1. Field of the Invention
The present invention is related generally to a data processing system and in particular to a method and apparatus for processing data. Still more particularly, the present invention relates to a method, apparatus, and computer instructions for maximizing application availability while automatically deploying enterprise applications or updates in complex data processing environments.
2. Description of the Related Art
Modern data processing environments can be extremely complex. A data processing environment may have a vast number of data processing systems connected to each other in a web of physical groupings known as nodes and logical groupings known as clusters. A node is a control mechanism for one or more servers on a machine. A cluster logically deals with multiple similar servers on different machines. Clusters can coexist with other non-cluster servers on a machine and may contain all of the same applications.
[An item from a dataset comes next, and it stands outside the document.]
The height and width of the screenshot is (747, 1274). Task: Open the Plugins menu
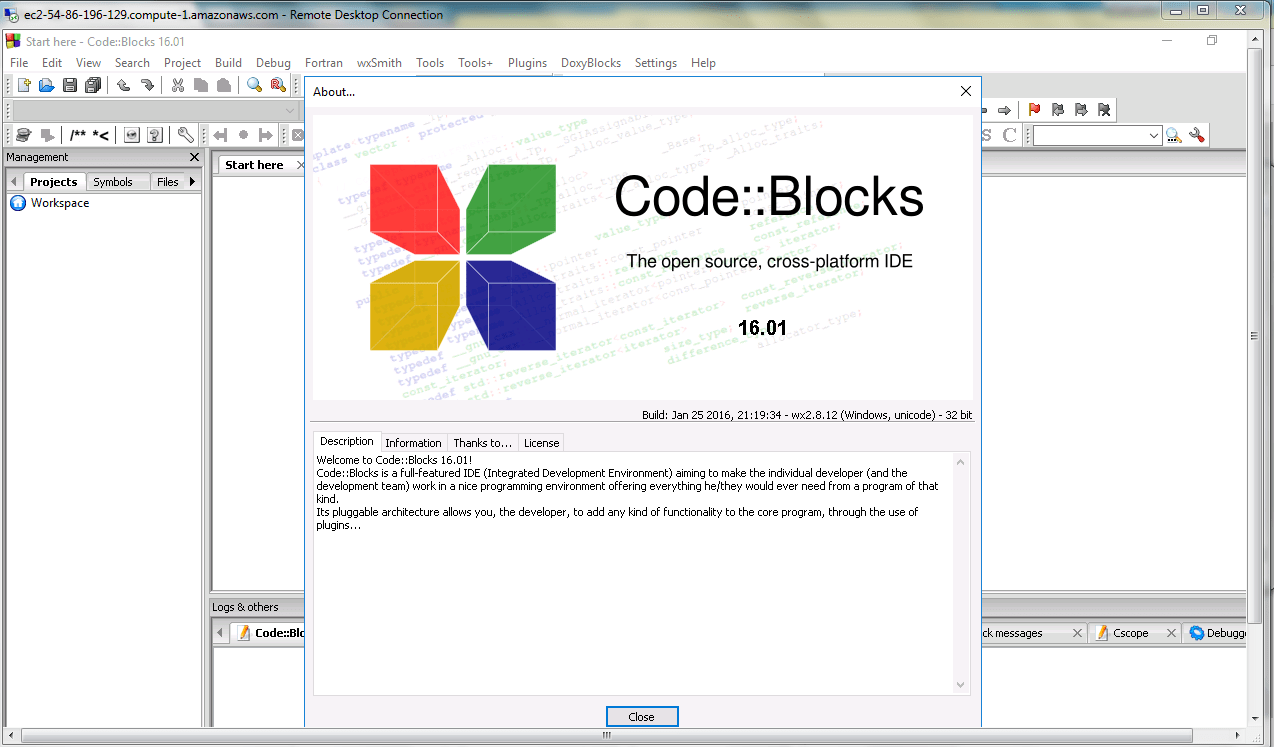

Due to the nature of the organization of inter-dependent applications throughout the set of data processing systems, affecting one data processing system in a node or cluster may affect other applications on other data processing systems in the data processing environment. If at least one copy of each application does not remain running somewhere in the data processing environment, then service may be denied and an availability failure may occur. Moreover, one running copy of every application may not be sufficient to maintain service. Multiple running copies of software may be required to achieve acceptable throughput and response service levels.
The complexity of modern data processing environments makes deploying new enterprise applications (EARs), or other applications, onto data processing systems difficult. The problem is especially complex if updated enterprise applications are deployed. If even one data processing system requires an enterprise application update to be deployed, then many other data processing systems can be affected.
Automated programs for deploying enterprise applications that are available today require voluminous code that is very expensive to design, develop, debug, and maintain. Such programs are hard-coded to particular sets of enterprise applications and particular environments. Such unique code is not transferable to other organizations, is not supportable, and is not flexible enough to adapt to new applications or new environments.